Reliabilitas instrumen adalah hasil pengukuran yang dapat dipercaya. Reliabilitas instrumen diperlukan untuk mendapatkan data sesuai dengan tujuan pengukuran. Untuk mencapai hal tersebut, dalam penelitian ini akan dilakukan uji reliabilitas dengan menggunakan metode Cronbach’s Alpha diukur berdasarkan skala Cronbach’s Alpha 0 sampai 1. Jika skala tersebut dikelompokkan ke dalam lima kelas dengan range yang sama, maka ukuran kemantapan alpha dapat diinterprestasikan sebagai berikut.

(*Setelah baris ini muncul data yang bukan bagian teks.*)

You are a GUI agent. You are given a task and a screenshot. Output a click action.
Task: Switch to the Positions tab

1. Nilai Cronbach’s Alpha 0,00 s.d. 0,20, berarti kurang reliabel 2. Nilai Cronbach’s Alpha 0,21 s.d. 0,40, berarti agak reliabel 3. Nilai Cronbach’s Alpha 0,42 s.d. 0,60, berarti cukup reliabel 4. Nilai Cronbach’s Alpha 0,61 s.d. 0,80, berarti reliabel

5. Nilai Cronbach’s Alpha 0,81 s.d. 1,00, berarti sangat reliabel (Triton 2005) Berdasarkan hasil analisis reliabilitas instrumen dengan menggunakan SPSS 19, diketahui bahwa instrumen yang disiapkan untuk keperluan penelitian sudah reliabel. Hal ini ditunjukkan dengan nilai reliabilitas (Cronbach’s Alpha)

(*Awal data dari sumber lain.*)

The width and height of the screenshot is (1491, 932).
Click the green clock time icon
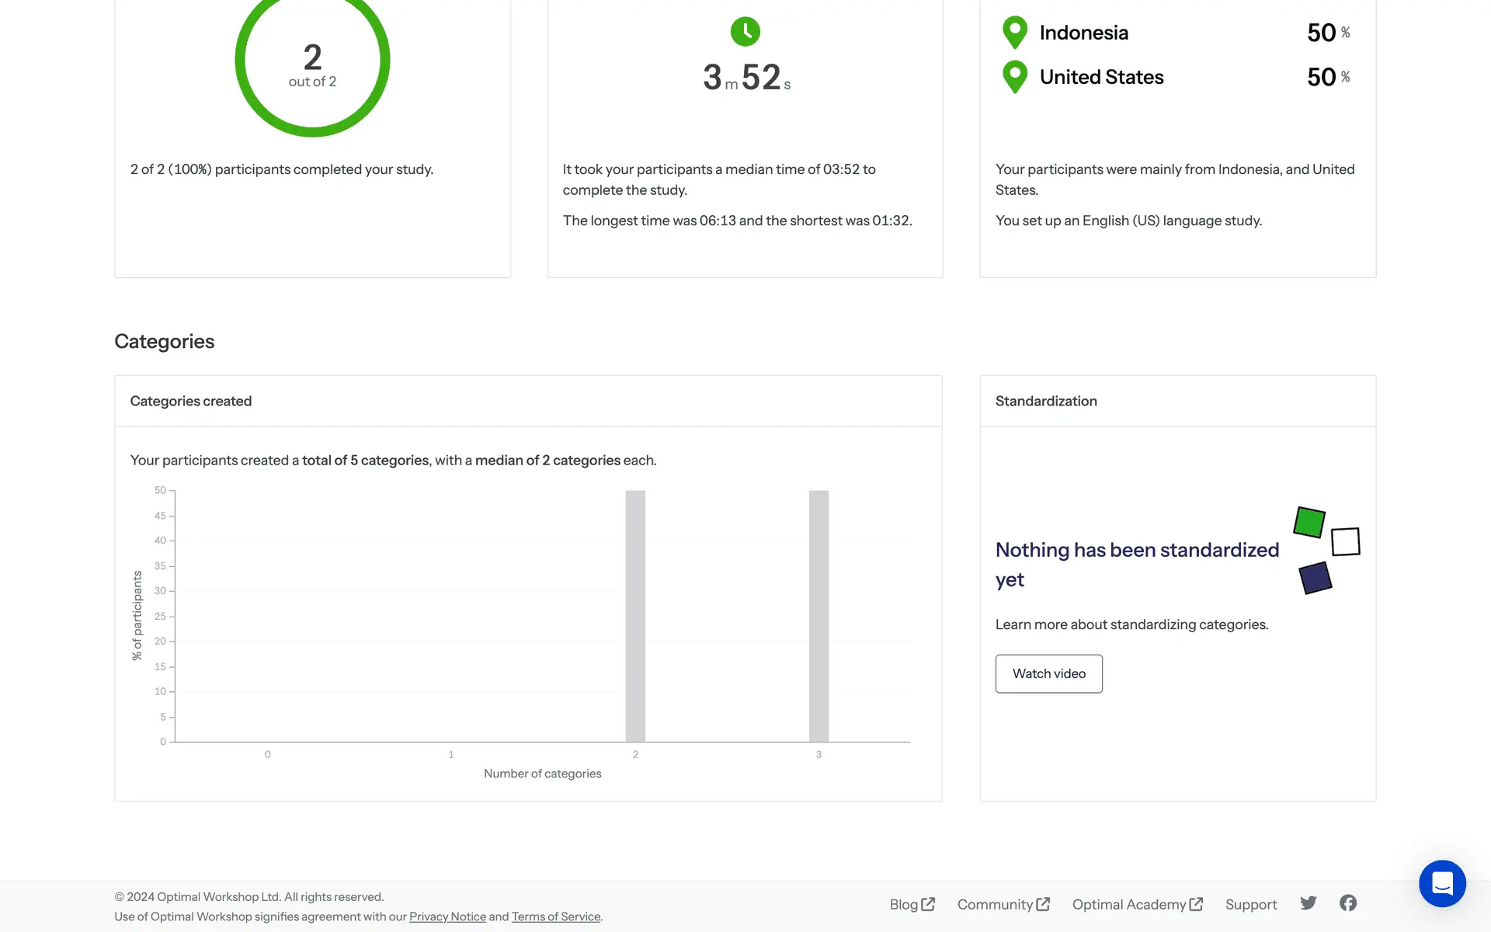click(745, 32)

adalah antara 0,660 - 0,862 (Tabel 10). Dengan demikian dapat dinyatakan bahwa instrument penelitian secara empirik sudah reliabel dan dapat digunakan untuk memperoleh data yang akurat.

Tabel 10 Nilai Hasil Uji Reliabilitas Instrumen Penelitian

Peubah Nilai reliabilitas Keterangan

Karakteristik Individu Petani (X1) 0,660** - 0,862** Reliabel

Faktor Lingkungan (X2) 0,750** - 0,853** Reliabel

Persepsi Petani terhadap Karakteristik

Cyber extension (X3)

0,760** - 0,800** Reliabel

Perilaku dalam Memanfaatkan TI (X4) 0,747** - 0,810** Reliabel

Tingkat Pemanfaatan Cyber Extension (Y1) 0,710** - 0,757** Reliabel

Tingkat Keberdayaan Petani (Y2) 0,826** - 0,710** Reliabel

Keterangan: ** nyata pada p<0,01

Pengolahan dan Analisis Data

Data dan informasi dijabarkan dan diinterpretasikan menurut alur logika melalui penerapan statistik induktif (Bailey 1992) dan deskriptif dengan menerapkan pendekatan dan analisis sistem. Analisis data digunakan untuk menjawab pertanyaan-pertanyaan penelitian dan menguji hipotesis. Pengolahan data digunakan analisis kuantitatif dan untuk mendukung dan mempertajam analisis kuantitatif dilengkapi dengan informasi berdasarkan data kualitatif (Dey 1993 dan Moleong 1991). Analisis kuantitatif menggunakan statistik yang meliputi: 1) analisis statistik deskriptif, 2) analisis korelasi, 3) analisis uji beda (uji t), dan 4) analisis Structural Equation Models (Kusnendi 2008, Sarwono 2007, Johnson dan Wichen 2002). Sedangkan peubah-peubah yang dianalisis dan alat analisisnya adalah sebagai berikut.

1. Analisis deskriptif digunakan untuk menganalisis peubah a) karakteristik individu petani, b) faktor lingkungan, c) persepsi terhadap karakteristik cyber

extension, d) Perilaku dalam memanfaatkan teknologi informasi, e) tingkat

pemanfaatan cyber extension; dan e) tingkat keberdayaan petani sayuran.